I started jumping the same canopy at around the same number of jumps as you have. 200 jumps later I'm still flying the same wing and I still have a blast with it. My advise is to take your time. Use the summer with the Cessna to learn all you can. Stay current. I also recommend taking a canopy course if possible. This helped boost my skills and confidence tremendously. Have fun, be safe.
By the way.. how do you like your Sabre. I get a lot of mixed reviews when i tell people I jump a Sabre. My canopy has treated me awesome and not to mention my rainbow bright color scheme is sweet too. With a little extra care packing, my openings are consistent and soft.
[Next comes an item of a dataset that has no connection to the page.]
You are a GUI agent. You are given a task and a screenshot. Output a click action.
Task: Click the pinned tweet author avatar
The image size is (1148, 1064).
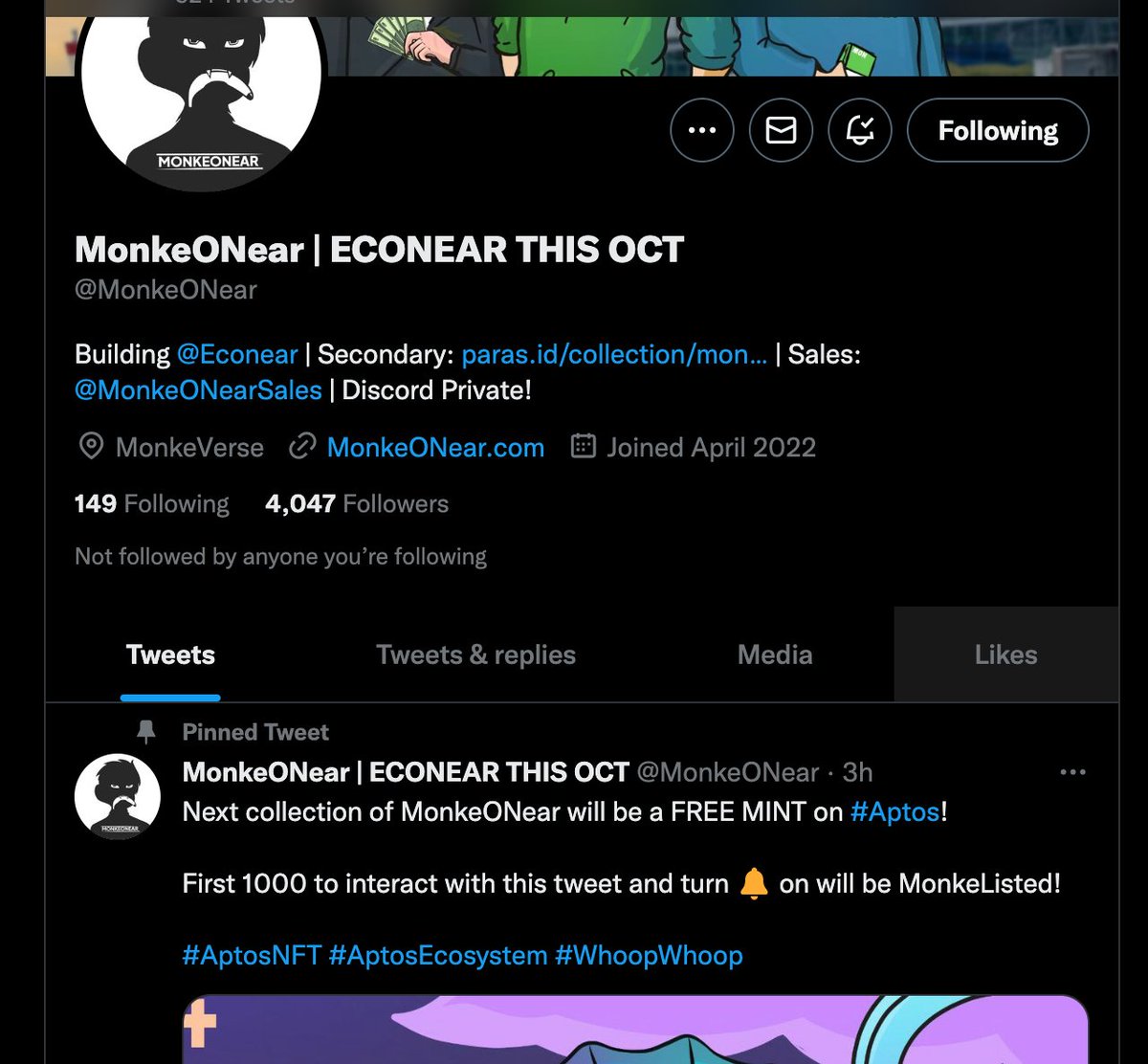(118, 797)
By the way.. how do you like your Sabre. I get a lot of mixed reviews when i tell people I jump a Sabre. My canopy has treated me awesome and not to mention my rainbow bright color scheme is sweet too. With a little extra care packing, my openings are consistent and soft.
The couple times I jumped it last season I liked it. I had more issues with it turning during opening. After talking to some instructors at the DZ, they suggested sitting up with purpose and keeping my legs even and that will help quite a bit. I now have a canopy that responds to me moving the harness. I am looking forward to having a more responsive canopy and one that has some power behind it. And having landing be a process rather than wait...wait....wait.....FLARE!
Sky Canyon Wingsuiters
Right. It should also get you more time under canopy and less congestion in the sky and at the landing area.
That would work fine too, but most people like to jump in groups and most groups don't want to loose some of the people halfway through the jump. If you just pay for a hop and pop it'll be harder for your friends to talk you into sticking arround until their normal deployment altitude.